● Exercise prompt:
Please copy the following records word for word, keeping every line as it appears.

● Data section:
○ ○ ○ ○ ○

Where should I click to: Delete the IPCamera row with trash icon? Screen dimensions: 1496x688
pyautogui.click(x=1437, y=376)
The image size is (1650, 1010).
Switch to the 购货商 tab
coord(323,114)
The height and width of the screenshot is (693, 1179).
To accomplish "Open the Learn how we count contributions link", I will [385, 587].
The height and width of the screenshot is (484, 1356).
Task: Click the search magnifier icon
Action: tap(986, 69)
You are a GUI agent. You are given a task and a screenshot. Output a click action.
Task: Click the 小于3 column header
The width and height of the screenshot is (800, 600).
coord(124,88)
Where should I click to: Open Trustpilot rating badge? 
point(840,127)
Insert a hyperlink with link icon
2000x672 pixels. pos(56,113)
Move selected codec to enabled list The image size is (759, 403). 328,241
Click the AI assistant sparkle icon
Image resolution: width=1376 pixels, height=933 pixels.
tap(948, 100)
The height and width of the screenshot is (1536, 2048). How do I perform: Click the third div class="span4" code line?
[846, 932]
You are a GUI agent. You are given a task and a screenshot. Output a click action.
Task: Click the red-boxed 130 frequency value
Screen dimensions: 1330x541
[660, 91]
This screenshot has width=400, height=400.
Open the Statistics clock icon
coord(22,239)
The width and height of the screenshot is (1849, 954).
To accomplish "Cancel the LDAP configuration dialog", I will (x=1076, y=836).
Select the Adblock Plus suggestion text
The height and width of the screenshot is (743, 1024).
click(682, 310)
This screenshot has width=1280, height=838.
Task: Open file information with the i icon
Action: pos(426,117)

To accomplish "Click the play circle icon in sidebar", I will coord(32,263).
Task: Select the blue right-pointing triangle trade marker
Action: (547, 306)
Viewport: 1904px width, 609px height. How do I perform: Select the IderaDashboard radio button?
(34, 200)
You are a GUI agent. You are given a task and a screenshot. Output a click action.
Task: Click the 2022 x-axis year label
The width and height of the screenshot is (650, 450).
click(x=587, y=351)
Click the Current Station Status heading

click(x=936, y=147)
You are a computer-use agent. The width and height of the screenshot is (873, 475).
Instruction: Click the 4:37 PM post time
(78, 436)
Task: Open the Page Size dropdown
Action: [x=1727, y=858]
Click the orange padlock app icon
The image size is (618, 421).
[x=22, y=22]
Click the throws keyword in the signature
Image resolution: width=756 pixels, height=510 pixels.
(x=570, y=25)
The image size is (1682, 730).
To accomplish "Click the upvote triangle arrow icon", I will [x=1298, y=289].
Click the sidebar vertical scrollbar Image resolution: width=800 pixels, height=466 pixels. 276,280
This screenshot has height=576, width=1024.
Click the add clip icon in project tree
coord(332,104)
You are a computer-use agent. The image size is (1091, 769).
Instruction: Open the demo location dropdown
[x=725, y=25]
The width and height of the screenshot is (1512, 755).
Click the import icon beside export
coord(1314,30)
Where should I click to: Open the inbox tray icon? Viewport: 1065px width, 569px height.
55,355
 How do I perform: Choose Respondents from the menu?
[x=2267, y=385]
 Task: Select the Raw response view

○ ○ ○ ○ ○

● Result of this task:
Where should I click to: Delete the IPCamera row with trash icon? Screen dimensions: 1496x688
pyautogui.click(x=1437, y=376)
The image size is (1650, 1010).
Switch to the 购货商 tab
coord(323,114)
The height and width of the screenshot is (693, 1179).
To accomplish "Open the Learn how we count contributions link", I will [385, 587].
The height and width of the screenshot is (484, 1356).
Task: Click the search magnifier icon
Action: tap(986, 69)
You are a GUI agent. You are given a task and a screenshot. Output a click action.
Task: Click the 小于3 column header
The width and height of the screenshot is (800, 600).
coord(124,88)
Where should I click to: Open Trustpilot rating badge? 
point(840,127)
Insert a hyperlink with link icon
2000x672 pixels. pos(56,113)
Move selected codec to enabled list The image size is (759, 403). 328,241
Click the AI assistant sparkle icon
Image resolution: width=1376 pixels, height=933 pixels.
tap(948, 100)
The height and width of the screenshot is (1536, 2048). How do I perform: Click the third div class="span4" code line?
[846, 932]
You are a GUI agent. You are given a task and a screenshot. Output a click action.
Task: Click the red-boxed 130 frequency value
Screen dimensions: 1330x541
[660, 91]
This screenshot has width=400, height=400.
Open the Statistics clock icon
coord(22,239)
The width and height of the screenshot is (1849, 954).
To accomplish "Cancel the LDAP configuration dialog", I will (x=1076, y=836).
Select the Adblock Plus suggestion text
The height and width of the screenshot is (743, 1024).
click(682, 310)
This screenshot has width=1280, height=838.
Task: Open file information with the i icon
Action: pos(426,117)

To accomplish "Click the play circle icon in sidebar", I will coord(32,263).
Task: Select the blue right-pointing triangle trade marker
Action: (547, 306)
Viewport: 1904px width, 609px height. How do I perform: Select the IderaDashboard radio button?
(34, 200)
You are a GUI agent. You are given a task and a screenshot. Output a click action.
Task: Click the 2022 x-axis year label
The width and height of the screenshot is (650, 450).
click(x=587, y=351)
Click the Current Station Status heading

click(x=936, y=147)
You are a computer-use agent. The width and height of the screenshot is (873, 475).
Instruction: Click the 4:37 PM post time
(78, 436)
Task: Open the Page Size dropdown
Action: [x=1727, y=858]
Click the orange padlock app icon
The image size is (618, 421).
[x=22, y=22]
Click the throws keyword in the signature
Image resolution: width=756 pixels, height=510 pixels.
(x=570, y=25)
The image size is (1682, 730).
To accomplish "Click the upvote triangle arrow icon", I will [x=1298, y=289].
Click the sidebar vertical scrollbar Image resolution: width=800 pixels, height=466 pixels. 276,280
This screenshot has height=576, width=1024.
Click the add clip icon in project tree
coord(332,104)
You are a computer-use agent. The image size is (1091, 769).
Instruction: Open the demo location dropdown
[x=725, y=25]
The width and height of the screenshot is (1512, 755).
Click the import icon beside export
coord(1314,30)
Where should I click to: Open the inbox tray icon? Viewport: 1065px width, 569px height.
55,355
 How do I perform: Choose Respondents from the menu?
[x=2267, y=385]
 Task: Select the Raw response view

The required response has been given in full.